Set down the data below once more, precisely as it reads.

-------- RECORDS FOR THE TASK --------

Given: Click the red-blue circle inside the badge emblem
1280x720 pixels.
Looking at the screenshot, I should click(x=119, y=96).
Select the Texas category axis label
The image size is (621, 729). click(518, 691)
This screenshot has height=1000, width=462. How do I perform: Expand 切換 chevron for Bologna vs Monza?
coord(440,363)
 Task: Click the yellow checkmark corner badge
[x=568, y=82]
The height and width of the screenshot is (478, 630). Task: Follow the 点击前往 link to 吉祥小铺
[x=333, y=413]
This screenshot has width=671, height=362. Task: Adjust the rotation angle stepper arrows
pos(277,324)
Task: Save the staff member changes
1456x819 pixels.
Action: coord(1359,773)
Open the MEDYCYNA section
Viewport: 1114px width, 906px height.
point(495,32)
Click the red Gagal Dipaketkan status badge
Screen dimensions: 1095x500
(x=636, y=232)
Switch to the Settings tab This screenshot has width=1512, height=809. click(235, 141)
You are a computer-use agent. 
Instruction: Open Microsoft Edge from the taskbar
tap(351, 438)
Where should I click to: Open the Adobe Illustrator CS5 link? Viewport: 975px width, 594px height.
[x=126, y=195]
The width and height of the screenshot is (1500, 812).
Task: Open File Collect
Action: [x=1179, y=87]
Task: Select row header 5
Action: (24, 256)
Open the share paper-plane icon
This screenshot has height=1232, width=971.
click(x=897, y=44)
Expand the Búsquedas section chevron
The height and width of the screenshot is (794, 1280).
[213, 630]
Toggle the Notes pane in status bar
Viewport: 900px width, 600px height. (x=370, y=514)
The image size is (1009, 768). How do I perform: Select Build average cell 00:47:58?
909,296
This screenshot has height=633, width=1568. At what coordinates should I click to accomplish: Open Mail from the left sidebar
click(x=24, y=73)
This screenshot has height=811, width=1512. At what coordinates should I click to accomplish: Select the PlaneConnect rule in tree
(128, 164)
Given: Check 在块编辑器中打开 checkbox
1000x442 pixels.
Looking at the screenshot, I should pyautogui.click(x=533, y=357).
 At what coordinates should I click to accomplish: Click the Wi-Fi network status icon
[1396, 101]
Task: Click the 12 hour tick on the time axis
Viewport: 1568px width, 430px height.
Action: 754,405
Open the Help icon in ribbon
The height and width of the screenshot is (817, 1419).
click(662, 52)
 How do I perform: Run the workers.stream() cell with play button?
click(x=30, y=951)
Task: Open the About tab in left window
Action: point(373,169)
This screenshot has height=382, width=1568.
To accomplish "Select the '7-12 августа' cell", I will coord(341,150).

--------

[OUTPUT OF THE TASK]
Given: Click the red-blue circle inside the badge emblem
1280x720 pixels.
Looking at the screenshot, I should click(x=119, y=96).
Select the Texas category axis label
The image size is (621, 729). click(518, 691)
This screenshot has height=1000, width=462. How do I perform: Expand 切換 chevron for Bologna vs Monza?
coord(440,363)
 Task: Click the yellow checkmark corner badge
[x=568, y=82]
The height and width of the screenshot is (478, 630). Task: Follow the 点击前往 link to 吉祥小铺
[x=333, y=413]
This screenshot has width=671, height=362. Task: Adjust the rotation angle stepper arrows
pos(277,324)
Task: Save the staff member changes
1456x819 pixels.
Action: coord(1359,773)
Open the MEDYCYNA section
Viewport: 1114px width, 906px height.
point(495,32)
Click the red Gagal Dipaketkan status badge
Screen dimensions: 1095x500
(x=636, y=232)
Switch to the Settings tab This screenshot has width=1512, height=809. click(235, 141)
You are a computer-use agent. 
Instruction: Open Microsoft Edge from the taskbar
tap(351, 438)
Where should I click to: Open the Adobe Illustrator CS5 link? Viewport: 975px width, 594px height.
[x=126, y=195]
The width and height of the screenshot is (1500, 812).
Task: Open File Collect
Action: [x=1179, y=87]
Task: Select row header 5
Action: (24, 256)
Open the share paper-plane icon
This screenshot has height=1232, width=971.
click(x=897, y=44)
Expand the Búsquedas section chevron
The height and width of the screenshot is (794, 1280).
[213, 630]
Toggle the Notes pane in status bar
Viewport: 900px width, 600px height. (x=370, y=514)
The image size is (1009, 768). How do I perform: Select Build average cell 00:47:58?
909,296
This screenshot has height=633, width=1568. At what coordinates should I click to accomplish: Open Mail from the left sidebar
click(x=24, y=73)
This screenshot has height=811, width=1512. At what coordinates should I click to accomplish: Select the PlaneConnect rule in tree
(128, 164)
Given: Check 在块编辑器中打开 checkbox
1000x442 pixels.
Looking at the screenshot, I should pyautogui.click(x=533, y=357).
 At what coordinates should I click to accomplish: Click the Wi-Fi network status icon
[1396, 101]
Task: Click the 12 hour tick on the time axis
Viewport: 1568px width, 430px height.
Action: 754,405
Open the Help icon in ribbon
The height and width of the screenshot is (817, 1419).
click(662, 52)
 How do I perform: Run the workers.stream() cell with play button?
click(x=30, y=951)
Task: Open the About tab in left window
Action: point(373,169)
This screenshot has height=382, width=1568.
To accomplish "Select the '7-12 августа' cell", I will coord(341,150).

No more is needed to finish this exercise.